-------- Reading passage --------
What is inflammation?
Swelling, redness, itchiness or burning of the skin after an injury or a few days long (“acute”) experience such as something caused by food or alcohol, or on a more long-term (“chronic) basis, deep, sharp and resiliently present pains, cramps and aches such as backache, a throbbing knee or recurring migraines are all ways that inflammation shows up in our life.
When the body faces what it perceives as a threat or possible invader (from a splinter or any foreign object to a pathogen such as bacteria and viruses), its immune response kicks in. In its bid to protect the organism from harm, it releases proteins and antibodies and blood flow to the threatened area. Infections, toxins and injuries are confronted by the body in this way, leading to what we call inflammation.
How does inflammation affect the body and mind?
Everyone experiences various forms of acute inflammation throughout their life, as it is a natural and inevitable part of recovery, but when inflammation becomes chronic, it can wreak havoc in our life. If left unattended, long-term, slow inflammation will not magically go away. Studies have shown that it can lead to the damage of healthy organs, cells and tissues, causing tissue death, internal scarring and even damaging the DNA in healthy cells, eventually leading to illnesses like cancer and diabetes.
The effects of chronic inflammation on the brain are also particularly harmful to life-threatening; as high levels of inflammatory markers can disrupt the blood-brain barrier, neurotoxins can flood the brain and cause the creation of anomalous tissue structure, leading to brain inflammation. Common causes of inflammation include:
- High levels of stress
- Poor diet and imbalanced gut microbiome
- Autoimmune diseases, arthritis, rheumatism or gout
- Allergic reactions to environmental factos
As a result, this inflammation can cause an entire host of symptoms in both body and brain, like frequent infections, gastrointestinal disturbances, depression or anxiety, pains, chronic fatigue, sudden weight gain or loss, insomnia, cognitive and/or memory decline (often resulting in dementia or Alzheimer’s), depression, mood disturbances and anxiety.
What daily habits prevent or reverse inflammation?
--------
### What you need to do
Continue the piece on inflammation from its final heading, on daily habits that prevent or reverse inflammation.
-------- Given records --------
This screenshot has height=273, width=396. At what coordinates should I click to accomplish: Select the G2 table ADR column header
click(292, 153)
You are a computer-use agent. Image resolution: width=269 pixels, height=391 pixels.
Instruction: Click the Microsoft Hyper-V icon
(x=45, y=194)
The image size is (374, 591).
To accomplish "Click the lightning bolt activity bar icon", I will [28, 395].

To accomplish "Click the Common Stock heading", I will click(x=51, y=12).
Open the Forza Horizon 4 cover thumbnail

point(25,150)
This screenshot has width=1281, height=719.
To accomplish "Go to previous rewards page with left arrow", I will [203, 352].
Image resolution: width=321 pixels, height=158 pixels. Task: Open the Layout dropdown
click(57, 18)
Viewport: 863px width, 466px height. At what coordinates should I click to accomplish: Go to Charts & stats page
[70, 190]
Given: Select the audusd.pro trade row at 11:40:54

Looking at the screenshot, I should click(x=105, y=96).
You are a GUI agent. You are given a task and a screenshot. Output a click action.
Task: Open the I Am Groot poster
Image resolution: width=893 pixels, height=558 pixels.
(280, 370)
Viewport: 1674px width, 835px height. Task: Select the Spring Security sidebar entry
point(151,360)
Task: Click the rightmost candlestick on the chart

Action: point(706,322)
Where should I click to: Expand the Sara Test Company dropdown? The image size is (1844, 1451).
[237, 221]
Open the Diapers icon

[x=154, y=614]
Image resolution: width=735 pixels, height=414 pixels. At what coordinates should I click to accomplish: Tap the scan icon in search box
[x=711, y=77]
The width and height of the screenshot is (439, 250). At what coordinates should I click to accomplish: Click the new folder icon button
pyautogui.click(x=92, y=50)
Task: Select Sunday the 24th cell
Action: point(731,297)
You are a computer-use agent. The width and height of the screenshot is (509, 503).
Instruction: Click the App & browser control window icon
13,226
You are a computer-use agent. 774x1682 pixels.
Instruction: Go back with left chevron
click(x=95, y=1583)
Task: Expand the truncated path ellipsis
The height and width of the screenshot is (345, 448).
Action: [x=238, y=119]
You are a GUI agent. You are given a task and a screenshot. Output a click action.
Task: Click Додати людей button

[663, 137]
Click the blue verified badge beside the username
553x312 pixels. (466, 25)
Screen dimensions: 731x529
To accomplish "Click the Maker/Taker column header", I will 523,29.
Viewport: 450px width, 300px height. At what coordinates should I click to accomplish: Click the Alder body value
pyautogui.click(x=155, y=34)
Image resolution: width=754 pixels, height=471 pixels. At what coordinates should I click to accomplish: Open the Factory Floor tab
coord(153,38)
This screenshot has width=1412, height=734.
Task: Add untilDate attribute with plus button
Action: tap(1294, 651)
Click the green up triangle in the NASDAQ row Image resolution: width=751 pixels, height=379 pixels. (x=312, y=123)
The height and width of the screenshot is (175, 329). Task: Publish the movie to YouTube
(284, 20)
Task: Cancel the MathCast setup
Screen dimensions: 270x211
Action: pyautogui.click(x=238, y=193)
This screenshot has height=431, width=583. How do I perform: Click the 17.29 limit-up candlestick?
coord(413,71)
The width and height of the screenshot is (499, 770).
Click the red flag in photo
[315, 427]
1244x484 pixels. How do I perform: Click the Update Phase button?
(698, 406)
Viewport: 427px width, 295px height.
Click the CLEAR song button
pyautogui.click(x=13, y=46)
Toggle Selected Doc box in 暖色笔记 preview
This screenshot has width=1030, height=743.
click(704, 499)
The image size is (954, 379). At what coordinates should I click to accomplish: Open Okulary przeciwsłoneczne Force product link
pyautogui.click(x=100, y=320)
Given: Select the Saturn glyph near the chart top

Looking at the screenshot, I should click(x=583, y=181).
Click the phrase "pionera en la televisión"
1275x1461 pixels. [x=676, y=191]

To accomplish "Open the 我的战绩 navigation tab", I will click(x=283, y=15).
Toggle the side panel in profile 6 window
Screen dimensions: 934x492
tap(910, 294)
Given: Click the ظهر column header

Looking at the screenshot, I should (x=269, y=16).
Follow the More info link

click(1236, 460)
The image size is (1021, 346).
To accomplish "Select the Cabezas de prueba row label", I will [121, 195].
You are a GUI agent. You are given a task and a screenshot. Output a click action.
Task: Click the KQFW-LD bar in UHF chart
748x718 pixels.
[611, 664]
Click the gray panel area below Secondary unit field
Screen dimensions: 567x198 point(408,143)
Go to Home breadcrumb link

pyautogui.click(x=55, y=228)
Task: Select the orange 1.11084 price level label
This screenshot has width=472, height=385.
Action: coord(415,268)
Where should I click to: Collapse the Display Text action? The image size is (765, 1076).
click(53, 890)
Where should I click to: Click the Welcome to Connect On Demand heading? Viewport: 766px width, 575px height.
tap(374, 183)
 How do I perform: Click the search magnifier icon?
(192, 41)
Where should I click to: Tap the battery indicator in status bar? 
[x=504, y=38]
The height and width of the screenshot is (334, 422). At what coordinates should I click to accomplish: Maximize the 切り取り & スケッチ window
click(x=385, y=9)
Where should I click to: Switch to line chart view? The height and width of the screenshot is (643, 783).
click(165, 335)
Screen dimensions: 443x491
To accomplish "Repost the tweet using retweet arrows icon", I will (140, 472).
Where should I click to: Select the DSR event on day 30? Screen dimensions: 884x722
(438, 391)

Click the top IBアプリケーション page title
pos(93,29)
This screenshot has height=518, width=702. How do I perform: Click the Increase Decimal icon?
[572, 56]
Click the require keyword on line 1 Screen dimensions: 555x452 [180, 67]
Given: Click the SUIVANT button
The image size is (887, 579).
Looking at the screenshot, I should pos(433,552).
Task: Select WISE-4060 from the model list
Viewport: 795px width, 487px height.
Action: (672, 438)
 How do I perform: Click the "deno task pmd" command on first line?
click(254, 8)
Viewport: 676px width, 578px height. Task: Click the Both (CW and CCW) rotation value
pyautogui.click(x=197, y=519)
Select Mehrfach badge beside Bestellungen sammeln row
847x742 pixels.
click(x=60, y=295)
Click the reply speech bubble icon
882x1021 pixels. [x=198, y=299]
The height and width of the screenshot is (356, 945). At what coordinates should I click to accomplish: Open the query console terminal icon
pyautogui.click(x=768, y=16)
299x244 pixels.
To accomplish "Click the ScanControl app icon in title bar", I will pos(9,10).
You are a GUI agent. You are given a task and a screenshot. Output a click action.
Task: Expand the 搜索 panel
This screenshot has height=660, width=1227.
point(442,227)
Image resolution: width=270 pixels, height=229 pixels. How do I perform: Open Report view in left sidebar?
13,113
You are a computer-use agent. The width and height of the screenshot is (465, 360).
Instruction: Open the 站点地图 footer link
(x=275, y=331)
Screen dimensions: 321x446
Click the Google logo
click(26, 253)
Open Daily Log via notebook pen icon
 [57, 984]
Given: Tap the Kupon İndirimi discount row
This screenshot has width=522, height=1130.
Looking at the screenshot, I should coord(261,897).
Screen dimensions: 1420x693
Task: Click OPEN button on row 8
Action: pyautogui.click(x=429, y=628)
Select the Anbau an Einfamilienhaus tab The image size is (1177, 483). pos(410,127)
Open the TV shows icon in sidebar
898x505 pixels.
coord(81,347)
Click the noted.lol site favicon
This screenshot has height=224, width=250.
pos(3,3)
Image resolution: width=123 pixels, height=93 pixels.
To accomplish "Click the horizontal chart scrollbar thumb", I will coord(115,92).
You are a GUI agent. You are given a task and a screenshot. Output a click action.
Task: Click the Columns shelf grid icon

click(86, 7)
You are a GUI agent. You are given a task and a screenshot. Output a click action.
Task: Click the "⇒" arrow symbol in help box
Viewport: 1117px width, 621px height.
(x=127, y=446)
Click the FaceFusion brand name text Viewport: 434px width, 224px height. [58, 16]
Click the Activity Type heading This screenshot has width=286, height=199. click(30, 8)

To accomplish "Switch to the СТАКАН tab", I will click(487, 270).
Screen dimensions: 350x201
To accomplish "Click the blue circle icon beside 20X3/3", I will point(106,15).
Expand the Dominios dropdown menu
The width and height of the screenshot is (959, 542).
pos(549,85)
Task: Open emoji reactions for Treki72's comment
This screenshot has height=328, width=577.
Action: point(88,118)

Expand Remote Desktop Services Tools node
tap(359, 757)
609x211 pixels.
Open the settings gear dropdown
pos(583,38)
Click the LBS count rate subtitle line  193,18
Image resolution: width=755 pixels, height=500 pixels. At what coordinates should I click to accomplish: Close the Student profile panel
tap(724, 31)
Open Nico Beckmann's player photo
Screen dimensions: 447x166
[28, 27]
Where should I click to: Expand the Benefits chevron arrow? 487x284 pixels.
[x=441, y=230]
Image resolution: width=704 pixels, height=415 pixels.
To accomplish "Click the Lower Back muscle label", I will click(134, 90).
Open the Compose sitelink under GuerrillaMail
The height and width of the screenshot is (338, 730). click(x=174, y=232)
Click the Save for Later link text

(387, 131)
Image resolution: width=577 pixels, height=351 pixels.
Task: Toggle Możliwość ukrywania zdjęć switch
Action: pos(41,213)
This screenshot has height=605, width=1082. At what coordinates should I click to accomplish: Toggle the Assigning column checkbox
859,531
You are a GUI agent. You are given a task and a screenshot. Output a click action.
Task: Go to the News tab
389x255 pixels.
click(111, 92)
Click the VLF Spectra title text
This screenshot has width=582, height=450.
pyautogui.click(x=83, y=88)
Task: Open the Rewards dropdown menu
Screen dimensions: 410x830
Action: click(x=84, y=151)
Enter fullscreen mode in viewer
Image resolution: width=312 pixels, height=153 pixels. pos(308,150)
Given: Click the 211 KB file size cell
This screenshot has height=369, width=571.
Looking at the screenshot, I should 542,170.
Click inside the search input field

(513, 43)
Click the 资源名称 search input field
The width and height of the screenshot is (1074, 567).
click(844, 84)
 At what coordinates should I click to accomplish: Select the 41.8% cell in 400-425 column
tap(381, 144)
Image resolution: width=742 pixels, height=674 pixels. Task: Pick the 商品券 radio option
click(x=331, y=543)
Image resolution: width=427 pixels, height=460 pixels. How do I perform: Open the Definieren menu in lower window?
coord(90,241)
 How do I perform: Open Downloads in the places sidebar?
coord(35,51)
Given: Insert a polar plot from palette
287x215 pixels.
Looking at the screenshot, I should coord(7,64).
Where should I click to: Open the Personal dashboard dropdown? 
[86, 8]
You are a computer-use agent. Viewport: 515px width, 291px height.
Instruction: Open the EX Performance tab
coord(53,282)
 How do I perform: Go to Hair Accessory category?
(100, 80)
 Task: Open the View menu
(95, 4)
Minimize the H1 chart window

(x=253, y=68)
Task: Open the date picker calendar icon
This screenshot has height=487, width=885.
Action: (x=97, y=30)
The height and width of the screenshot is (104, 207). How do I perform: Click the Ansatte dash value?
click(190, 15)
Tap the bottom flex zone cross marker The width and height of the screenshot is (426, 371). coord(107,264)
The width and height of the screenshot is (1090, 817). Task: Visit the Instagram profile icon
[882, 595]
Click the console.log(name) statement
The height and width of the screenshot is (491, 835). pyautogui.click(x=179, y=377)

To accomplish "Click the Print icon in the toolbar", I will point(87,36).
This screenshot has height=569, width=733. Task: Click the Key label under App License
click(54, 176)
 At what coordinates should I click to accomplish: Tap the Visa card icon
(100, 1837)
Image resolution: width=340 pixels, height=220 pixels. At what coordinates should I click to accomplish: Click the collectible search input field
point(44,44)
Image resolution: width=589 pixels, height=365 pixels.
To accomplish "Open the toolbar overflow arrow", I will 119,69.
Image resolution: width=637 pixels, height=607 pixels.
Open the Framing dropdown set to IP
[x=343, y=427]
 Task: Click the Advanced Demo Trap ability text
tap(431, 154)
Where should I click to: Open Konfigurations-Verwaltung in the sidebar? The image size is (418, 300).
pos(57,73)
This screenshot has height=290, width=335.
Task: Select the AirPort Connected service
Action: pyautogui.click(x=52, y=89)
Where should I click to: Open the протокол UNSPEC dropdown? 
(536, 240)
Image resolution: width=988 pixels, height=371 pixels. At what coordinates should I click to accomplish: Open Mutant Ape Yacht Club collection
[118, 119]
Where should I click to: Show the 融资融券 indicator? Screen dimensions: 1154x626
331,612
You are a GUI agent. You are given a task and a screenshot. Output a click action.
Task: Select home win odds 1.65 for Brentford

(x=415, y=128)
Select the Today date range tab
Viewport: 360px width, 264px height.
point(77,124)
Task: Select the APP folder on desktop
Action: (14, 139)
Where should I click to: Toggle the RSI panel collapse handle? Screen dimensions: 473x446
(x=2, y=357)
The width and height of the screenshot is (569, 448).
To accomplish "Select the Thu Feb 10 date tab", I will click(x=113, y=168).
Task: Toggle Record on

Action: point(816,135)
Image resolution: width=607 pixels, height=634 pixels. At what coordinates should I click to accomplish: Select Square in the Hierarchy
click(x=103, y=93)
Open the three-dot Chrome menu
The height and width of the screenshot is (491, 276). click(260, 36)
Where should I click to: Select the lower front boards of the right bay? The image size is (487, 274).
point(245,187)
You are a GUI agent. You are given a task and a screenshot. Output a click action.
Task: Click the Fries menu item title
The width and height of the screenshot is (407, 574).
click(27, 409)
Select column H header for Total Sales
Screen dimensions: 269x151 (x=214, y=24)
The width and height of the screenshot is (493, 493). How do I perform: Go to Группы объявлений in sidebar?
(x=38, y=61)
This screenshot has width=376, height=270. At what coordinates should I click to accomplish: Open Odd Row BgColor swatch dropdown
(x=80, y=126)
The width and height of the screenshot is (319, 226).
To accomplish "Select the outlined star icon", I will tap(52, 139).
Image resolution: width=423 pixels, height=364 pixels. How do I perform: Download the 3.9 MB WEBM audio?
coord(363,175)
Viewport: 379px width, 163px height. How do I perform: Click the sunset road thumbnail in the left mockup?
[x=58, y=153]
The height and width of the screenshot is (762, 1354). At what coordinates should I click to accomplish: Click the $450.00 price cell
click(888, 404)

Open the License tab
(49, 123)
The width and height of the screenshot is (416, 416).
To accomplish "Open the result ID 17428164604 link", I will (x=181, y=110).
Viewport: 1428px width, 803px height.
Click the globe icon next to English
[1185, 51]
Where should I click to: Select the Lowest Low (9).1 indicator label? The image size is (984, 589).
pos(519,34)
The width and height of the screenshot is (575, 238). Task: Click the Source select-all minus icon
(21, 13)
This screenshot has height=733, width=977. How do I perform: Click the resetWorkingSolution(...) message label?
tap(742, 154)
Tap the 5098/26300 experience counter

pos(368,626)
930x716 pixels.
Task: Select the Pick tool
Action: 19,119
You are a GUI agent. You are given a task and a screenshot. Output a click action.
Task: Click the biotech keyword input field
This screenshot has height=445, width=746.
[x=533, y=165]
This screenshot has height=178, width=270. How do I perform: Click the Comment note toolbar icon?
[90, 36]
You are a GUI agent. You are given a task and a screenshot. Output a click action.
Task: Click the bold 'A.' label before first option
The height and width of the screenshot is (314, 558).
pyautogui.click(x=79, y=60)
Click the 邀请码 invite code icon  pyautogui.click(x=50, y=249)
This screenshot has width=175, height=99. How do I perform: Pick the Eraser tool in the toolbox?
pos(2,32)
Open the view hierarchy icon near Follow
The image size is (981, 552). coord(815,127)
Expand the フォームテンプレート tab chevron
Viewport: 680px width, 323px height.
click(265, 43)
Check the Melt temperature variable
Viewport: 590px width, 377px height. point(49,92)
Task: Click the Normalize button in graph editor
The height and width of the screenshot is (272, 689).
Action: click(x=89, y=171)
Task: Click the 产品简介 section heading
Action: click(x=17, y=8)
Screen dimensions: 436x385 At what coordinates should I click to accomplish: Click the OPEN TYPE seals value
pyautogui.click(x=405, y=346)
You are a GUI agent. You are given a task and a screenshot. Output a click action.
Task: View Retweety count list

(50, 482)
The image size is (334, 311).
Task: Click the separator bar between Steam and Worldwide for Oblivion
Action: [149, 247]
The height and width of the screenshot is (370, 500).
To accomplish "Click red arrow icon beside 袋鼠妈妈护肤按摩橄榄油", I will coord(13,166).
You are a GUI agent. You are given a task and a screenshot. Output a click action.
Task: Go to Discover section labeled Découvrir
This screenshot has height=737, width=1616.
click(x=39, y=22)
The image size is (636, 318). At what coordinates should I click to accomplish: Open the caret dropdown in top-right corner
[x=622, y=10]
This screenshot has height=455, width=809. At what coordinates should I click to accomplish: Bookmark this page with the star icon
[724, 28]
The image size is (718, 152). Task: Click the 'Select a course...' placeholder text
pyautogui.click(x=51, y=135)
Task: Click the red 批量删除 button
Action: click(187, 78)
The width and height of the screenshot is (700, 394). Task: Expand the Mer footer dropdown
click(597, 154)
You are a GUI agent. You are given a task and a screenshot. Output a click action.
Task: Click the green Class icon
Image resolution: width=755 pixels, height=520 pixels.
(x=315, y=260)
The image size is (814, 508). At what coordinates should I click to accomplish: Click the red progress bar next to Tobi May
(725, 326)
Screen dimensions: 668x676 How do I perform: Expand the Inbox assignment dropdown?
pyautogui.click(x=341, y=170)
--------
### Expected answer
Although it’s always a good idea to immediately see your doctor if you are experiencing long-term inflammation that affects you heavily, there are several things you can do to battle milder or consistent forms of inflammation. Research has shown that the following steps are key:
- Cut out or significantly regulate obvious toxins like cigarettes, alcohol and sugar. Taking any or all of these three steps has been shown to dramatically reduce inflammation-related problems within weeks.
- Introduce regular exercise into your life. Both aerobic exercise and yoga are thought to offer substantial benefits to the inflamed mind and body. Also, managing your weight (especially focusing on reducing abdominal fat) through exercise cam be a positive anti-inflammatory solution.
- Sleep tight! During sleep our body detoxifies the brain and body, bringing a new balance. Irregular or disturbed sleep can prevent this process from occurring, leading to the development or exacerbation of inflammation. Sleeping well enhances any anti-inflammatory mission.
Beating inflammation with the right diet
Throughout the ages, the diet we follow has consistently been linked to our overall mental, physical and even emotional wellbeing, and in a multitude of cases food has proven to indeed be, as Hippocrates said, medicine. A natural, chiefly organic, balanced and wholesome duet including a lot of fresh vegetables, herbs and fruits, whole grains, pulses and quality cuts of fish and meat can be a game changer when it comes to inflammation.
The top anti-inflammatory foods include tomatoes, extra virgin olive oil, nuts and seeds, leafy greens, fruits like sour cherries, blueberries and strawberries, and fatty fish. Introducing herbs and spices into your daily diet is also highly beneficial; turmeric (always used along with a little black pepper in order for it to be effective) is especially lauded as a top anti-inflammatory agent, while cinnamon, ginger, garlic, cumin and cayenne pepper are also shown to offer benefits.
Although no conclusive research has been made, intermittent fasting or periods of following a mainly vegan/plant-based fast (up to around 40 days) is a method practiced by humanity for millennia as an effective detox from inflammation-causing toxins.
As Always, drinking plenty of (ideally filtered) water and cutting down on irritants like alcohol and coffee are also conducive to fighting inflammation.
Finally, make sure that when you do consume foods that come out of packets, cans or jars, you read the ingredients carefully. Anything including added salt, sugar or glucose, preservatives and other chemicals is best avoided.